Companies are responding to upstream fuel challenges in a variety of ways. The most common response was to place the emphasis on long-term contracts and improve procurement. However, a third of respondents said they were looking to move towards upstream integration through direct investments, and 25 per cent would focus on sourcing fuel from new regions. This is particularly true among the American respondents, with 30-49 per cent looking to new sources. According to PwC, there is renewed interest in the USA in marginal sources closer to home, such as coal steam gas.
Skills shortage concerns grow
Shortage of knowledge and skills are now becoming a crunch issue for utility companies worldwide, says PwC. Investment in infrastructure, new generation and technology is driving up the demand for expertise, but this is against a background of an aging workforce and, in some countries, fewer graduates studying relevant engineering subjects.
According to research in the USA by Carnegie Mellon University’s Electricity Industry Center, by 2010, 50 per cent of current utility workers will be eligible to retire.
Regulation is a traditional key factor in determining utilities’ company strategies. PwC found that companies would respond to regulatory moves in different ways (Figure 2). Eighty per cent said they would take operational actions, covering a wide spectrum from improving business operations to unbundling. Taking part in industry-wide initiatives to influence and improve the future shape of regulatory frameworks was also highlighted. However, arguably the most controversial finding was that 32 per cent of respondents said they would review their position along the value chain.
PwC then focused on the latter group to find out more information about the nature of this repositioning and discovered that respondents from America (40 per cent) and Europe (34 per cent) were the most prepared to reposition. However, there was a significant difference between the two regions.
In Europe, there appears to be a significant shift towards generation. i.e. away from transmission. In total, 71 per cent of the 34 per cent of European respondents said that they intend to increase their generation, and 47 per cent of the 34 per cent are planning to reduce their presence in transmission. Clearly, there is an overlap between the two groups, and, indeed, two-thirds of the European respondents that said they were exiting, or intending to exit, transmission said they were bulking up in generation.
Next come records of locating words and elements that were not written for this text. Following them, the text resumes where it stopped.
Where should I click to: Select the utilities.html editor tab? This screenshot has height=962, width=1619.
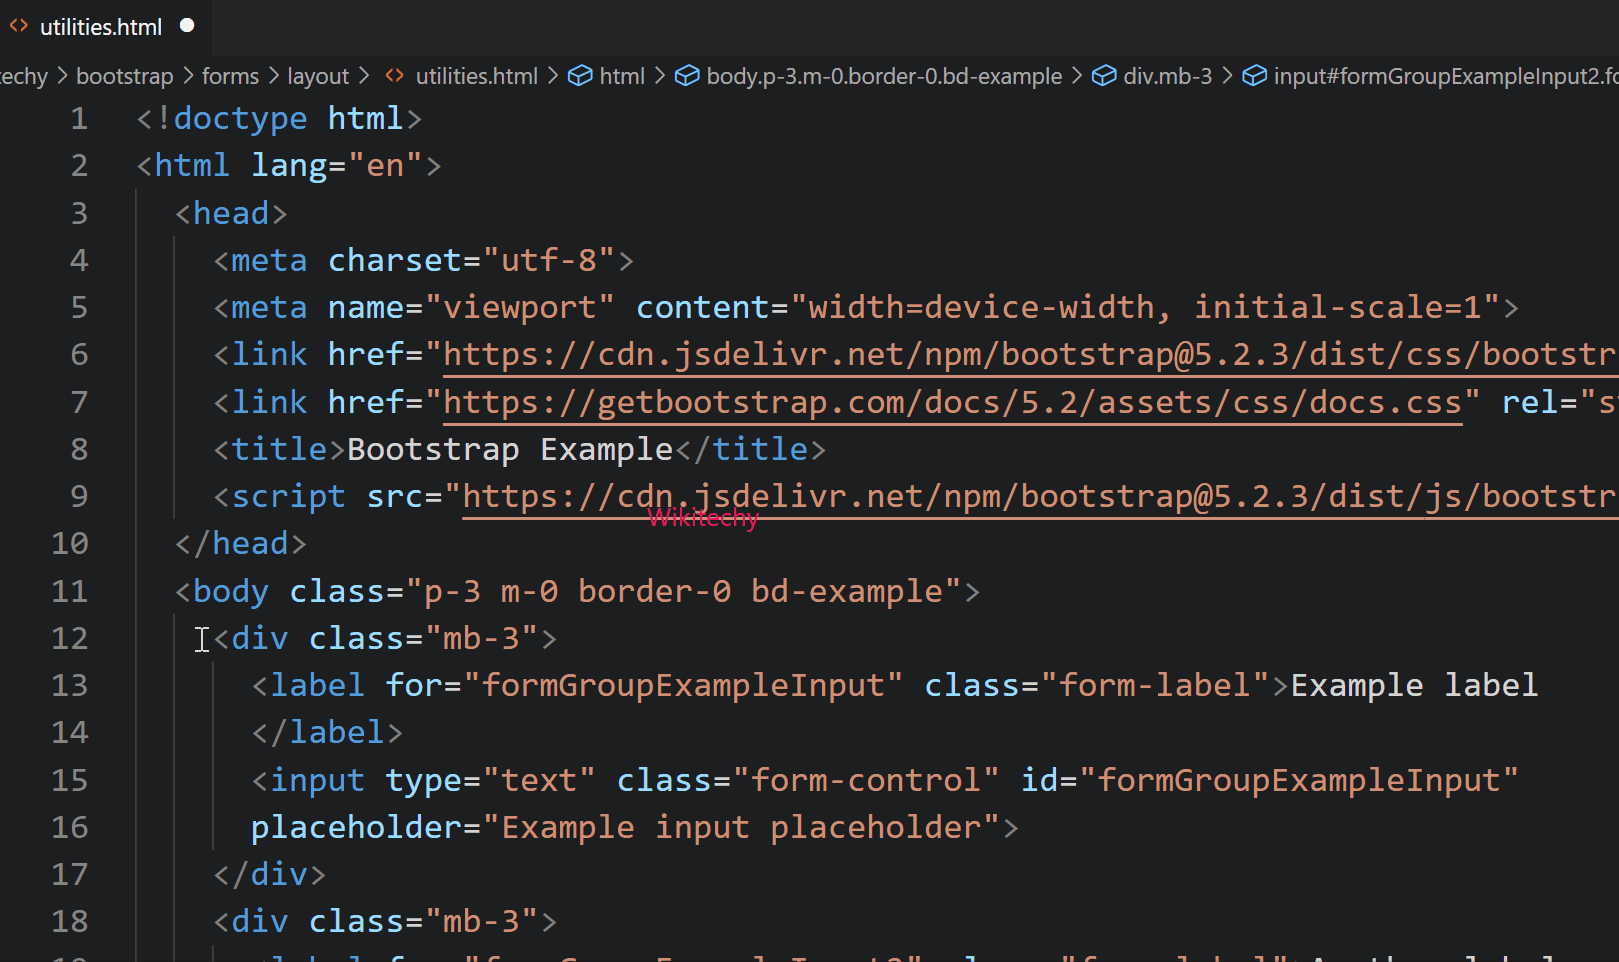(100, 27)
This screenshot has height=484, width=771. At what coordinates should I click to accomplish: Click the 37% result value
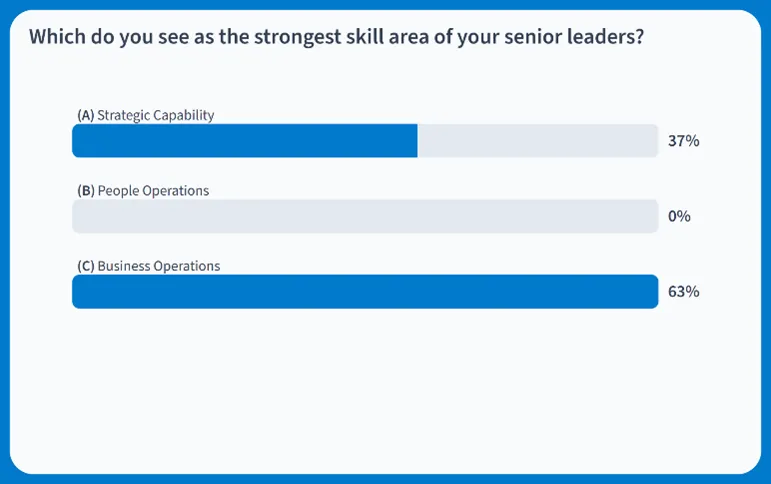coord(683,141)

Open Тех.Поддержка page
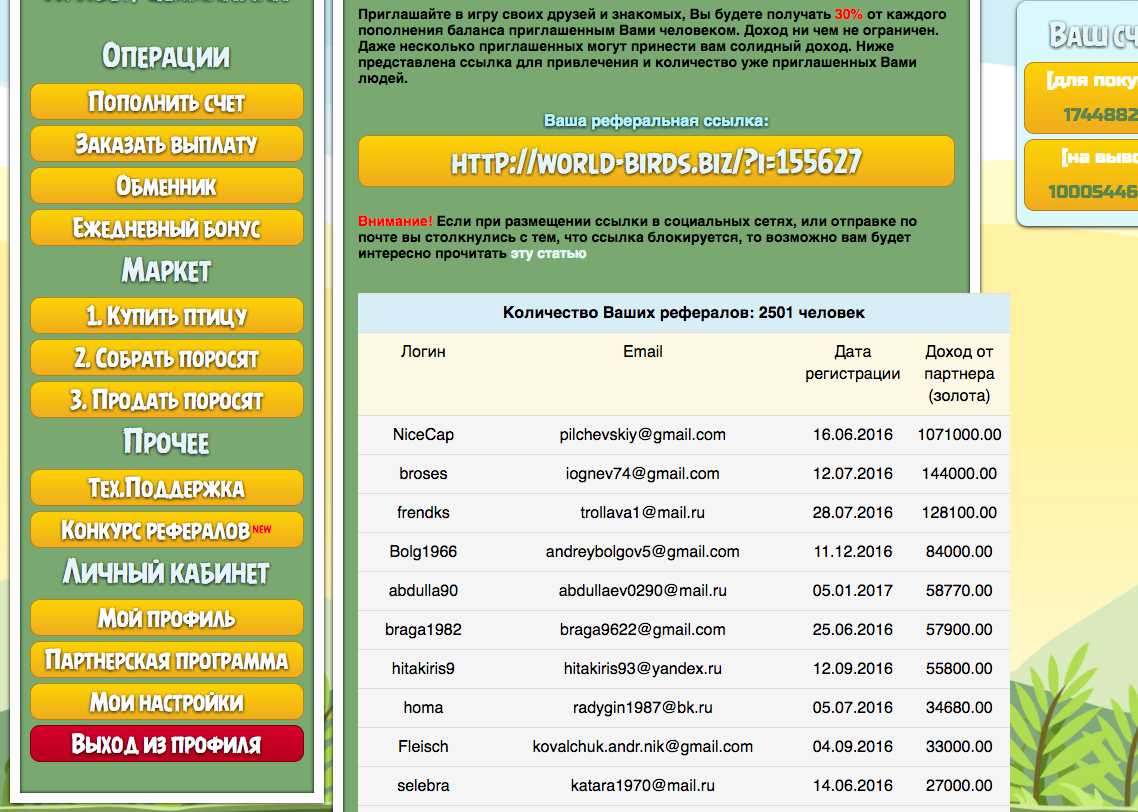(x=167, y=488)
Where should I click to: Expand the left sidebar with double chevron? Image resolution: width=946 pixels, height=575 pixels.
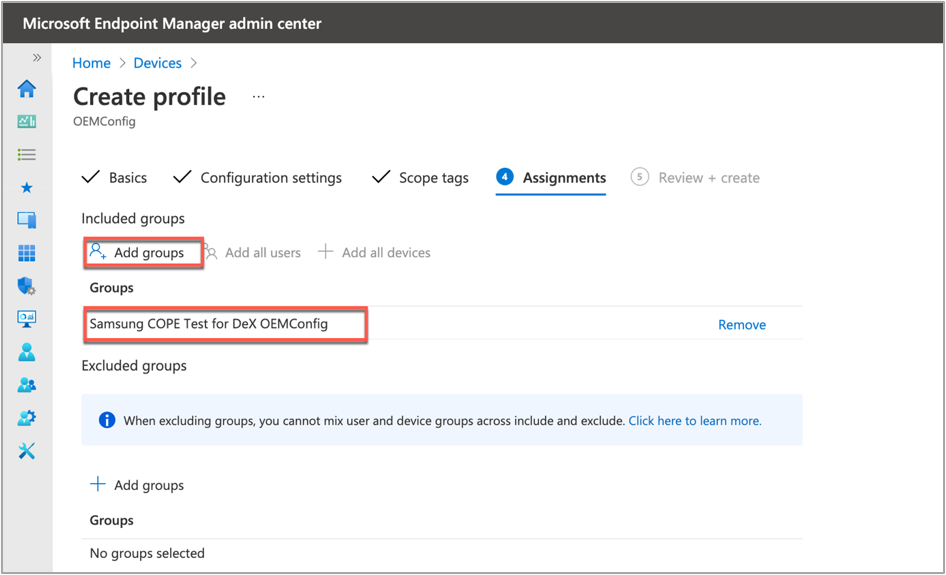37,58
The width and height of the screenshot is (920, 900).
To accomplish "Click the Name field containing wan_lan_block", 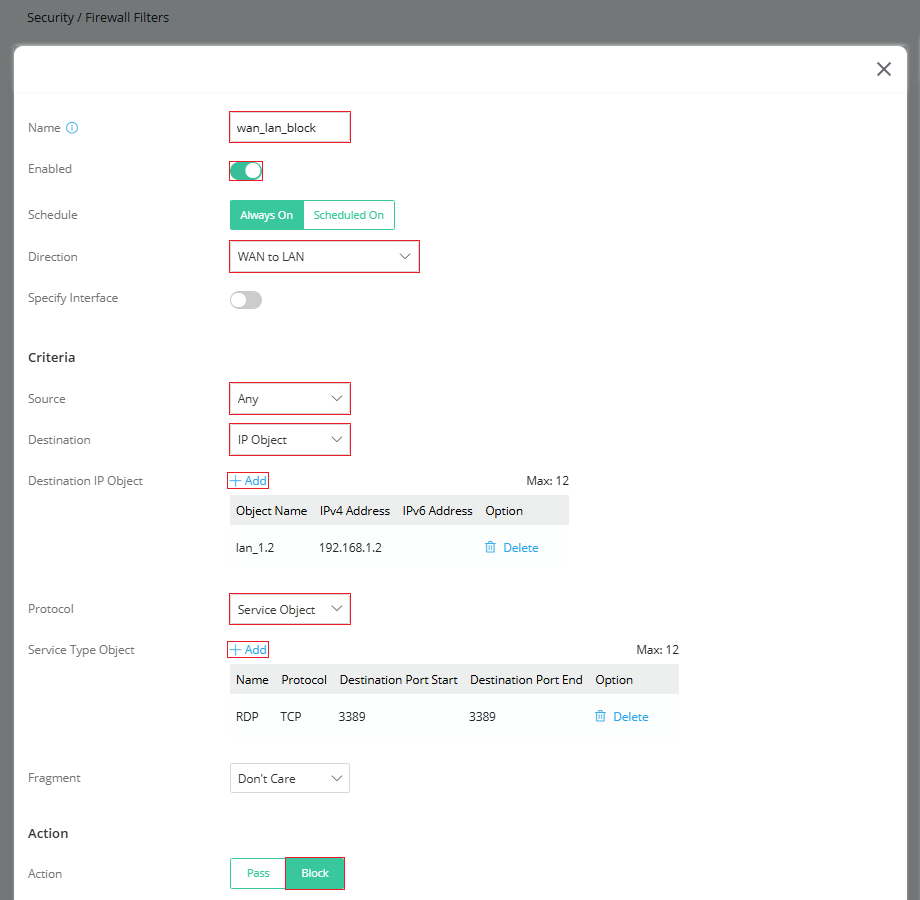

The picture in the USA is the opposite. There, 47 per cent of repositioning utilities intend to increase their presence in transmission and distribution. According to PwC, infrastructure investment is top of the list of opportunities among USA respondents, as higher costs and regulatory limits on end-use price have impeded the attractiveness of generation.
Steppping up to the plate
PwC’s 2006 survey showed that although utilities acknowledged that significant change had to take place in the industry to combat the threats of security of supply and climate change, they felt impotent because of regulatory uncertainty. It is heartening to see that in this year’s survey, the global power utility industry now appears ready to face these challenges head-on.